READING PASSAGE Block Start

Monday, June 13, 2011

Meet My Mother, The Orient Express

From the backchannels of this blog, I've been requested by two Lisas to try the following things on my journey. First Lisa, knowing I am going to Berlin (with friends that I will hopefully be able to persuade into splurging on this), wants me to stay at CasaCamper, which also has a hotel in Barcelona. This is what the Berlin hotel looks like:



Considering the apartment I have rented in Paris (in the 12th arrondisement, in the Bastille and near the Marais) is 10'x18' and has a hot plate screwed into the wall for a kitchen, I'm happy to oblige. In fact, this hotel might save my life.



Second Lisa suggested that, while in Turkey, I might visit a hammam. For those of you who want to know what a hammam looks like, it looks like this.


Yes, please, Lisa! (Aside: Considering my fairly intense boundary issues, I love a bathhouse. I am an avid self-exfoliator. I've scrubbed down in a number of ofuros in Japan, and also had the good luck to visit a banya in St. Petersburg, where I sat around with a bunch of other writers, smacking my naked self stupid with birch and eucalyptus branches until I came out pink as a pig and smelling of Certs.)

So thank you, Lisas!

READING PASSAGE Block End

TASK ITEM: Which cities does the blog post above mention by name?

PROVIDED INFORMATION Block Start

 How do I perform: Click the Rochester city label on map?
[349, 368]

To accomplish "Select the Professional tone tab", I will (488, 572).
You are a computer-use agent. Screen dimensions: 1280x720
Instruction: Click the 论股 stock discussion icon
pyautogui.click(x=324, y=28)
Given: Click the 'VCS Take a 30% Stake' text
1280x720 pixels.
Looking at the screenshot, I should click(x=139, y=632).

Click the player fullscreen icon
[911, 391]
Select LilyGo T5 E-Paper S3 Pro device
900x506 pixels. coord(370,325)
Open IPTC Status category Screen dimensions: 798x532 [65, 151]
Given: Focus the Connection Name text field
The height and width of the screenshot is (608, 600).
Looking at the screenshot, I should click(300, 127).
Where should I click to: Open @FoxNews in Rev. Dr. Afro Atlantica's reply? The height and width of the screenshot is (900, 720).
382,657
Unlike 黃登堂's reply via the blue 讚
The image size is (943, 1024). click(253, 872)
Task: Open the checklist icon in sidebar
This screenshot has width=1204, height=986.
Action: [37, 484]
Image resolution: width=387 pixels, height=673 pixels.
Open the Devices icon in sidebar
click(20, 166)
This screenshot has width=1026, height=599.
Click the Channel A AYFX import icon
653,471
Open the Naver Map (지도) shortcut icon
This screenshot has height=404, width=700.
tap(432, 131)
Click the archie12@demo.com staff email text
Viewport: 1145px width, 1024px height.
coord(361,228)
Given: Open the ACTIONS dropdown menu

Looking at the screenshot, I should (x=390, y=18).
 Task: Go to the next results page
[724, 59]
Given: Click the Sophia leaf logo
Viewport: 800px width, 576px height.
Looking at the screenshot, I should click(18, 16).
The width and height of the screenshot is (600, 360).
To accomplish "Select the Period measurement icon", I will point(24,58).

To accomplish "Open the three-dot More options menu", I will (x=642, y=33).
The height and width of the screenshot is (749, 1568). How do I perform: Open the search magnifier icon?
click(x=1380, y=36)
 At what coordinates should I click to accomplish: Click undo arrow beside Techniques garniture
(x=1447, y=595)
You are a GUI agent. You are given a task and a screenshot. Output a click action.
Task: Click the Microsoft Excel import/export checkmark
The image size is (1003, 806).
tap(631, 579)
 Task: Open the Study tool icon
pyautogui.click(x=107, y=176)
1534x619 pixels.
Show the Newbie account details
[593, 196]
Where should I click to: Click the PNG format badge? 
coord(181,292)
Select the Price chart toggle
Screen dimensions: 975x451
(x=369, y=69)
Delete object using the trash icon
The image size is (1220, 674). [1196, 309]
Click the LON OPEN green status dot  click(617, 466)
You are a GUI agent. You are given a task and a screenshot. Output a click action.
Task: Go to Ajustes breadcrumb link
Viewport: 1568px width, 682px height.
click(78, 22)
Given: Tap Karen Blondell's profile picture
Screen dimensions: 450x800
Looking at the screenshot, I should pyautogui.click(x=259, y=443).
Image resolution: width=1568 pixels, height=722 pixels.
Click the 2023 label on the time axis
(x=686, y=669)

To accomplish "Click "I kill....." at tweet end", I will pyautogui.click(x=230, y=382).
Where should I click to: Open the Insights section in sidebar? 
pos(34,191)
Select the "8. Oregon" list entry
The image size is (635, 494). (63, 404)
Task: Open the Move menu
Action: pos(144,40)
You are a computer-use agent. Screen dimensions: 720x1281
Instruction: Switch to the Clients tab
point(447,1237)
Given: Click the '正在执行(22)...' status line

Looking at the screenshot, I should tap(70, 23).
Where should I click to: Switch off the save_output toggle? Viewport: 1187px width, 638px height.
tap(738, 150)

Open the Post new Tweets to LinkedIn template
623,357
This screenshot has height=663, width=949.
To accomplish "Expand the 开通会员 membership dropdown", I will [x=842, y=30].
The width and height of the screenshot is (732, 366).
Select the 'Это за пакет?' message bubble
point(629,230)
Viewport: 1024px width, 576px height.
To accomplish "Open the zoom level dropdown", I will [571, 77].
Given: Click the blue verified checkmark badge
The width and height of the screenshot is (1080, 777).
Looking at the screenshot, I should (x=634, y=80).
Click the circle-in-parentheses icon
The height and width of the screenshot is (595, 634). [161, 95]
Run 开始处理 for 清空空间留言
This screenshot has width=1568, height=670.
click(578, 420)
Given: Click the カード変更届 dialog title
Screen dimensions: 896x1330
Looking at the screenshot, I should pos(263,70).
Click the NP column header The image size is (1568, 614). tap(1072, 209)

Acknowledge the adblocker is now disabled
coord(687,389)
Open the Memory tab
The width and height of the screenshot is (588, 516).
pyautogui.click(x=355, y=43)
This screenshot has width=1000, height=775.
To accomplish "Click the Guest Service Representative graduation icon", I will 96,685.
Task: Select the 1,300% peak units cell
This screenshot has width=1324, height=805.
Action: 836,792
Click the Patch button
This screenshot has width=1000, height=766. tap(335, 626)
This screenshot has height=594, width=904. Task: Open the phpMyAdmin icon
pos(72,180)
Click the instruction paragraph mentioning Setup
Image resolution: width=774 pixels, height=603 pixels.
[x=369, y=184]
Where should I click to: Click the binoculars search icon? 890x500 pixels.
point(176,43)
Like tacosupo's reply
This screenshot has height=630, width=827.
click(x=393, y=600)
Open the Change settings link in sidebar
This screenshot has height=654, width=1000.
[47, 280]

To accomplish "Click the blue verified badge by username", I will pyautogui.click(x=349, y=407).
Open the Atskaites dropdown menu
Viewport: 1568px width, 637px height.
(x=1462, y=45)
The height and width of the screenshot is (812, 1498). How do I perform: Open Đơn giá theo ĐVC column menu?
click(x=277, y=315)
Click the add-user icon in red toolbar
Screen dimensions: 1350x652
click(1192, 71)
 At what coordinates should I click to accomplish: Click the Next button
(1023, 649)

PROVIDED INFORMATION Block End

RESPONSE: Berlin, Barcelona, Paris, St. Petersburg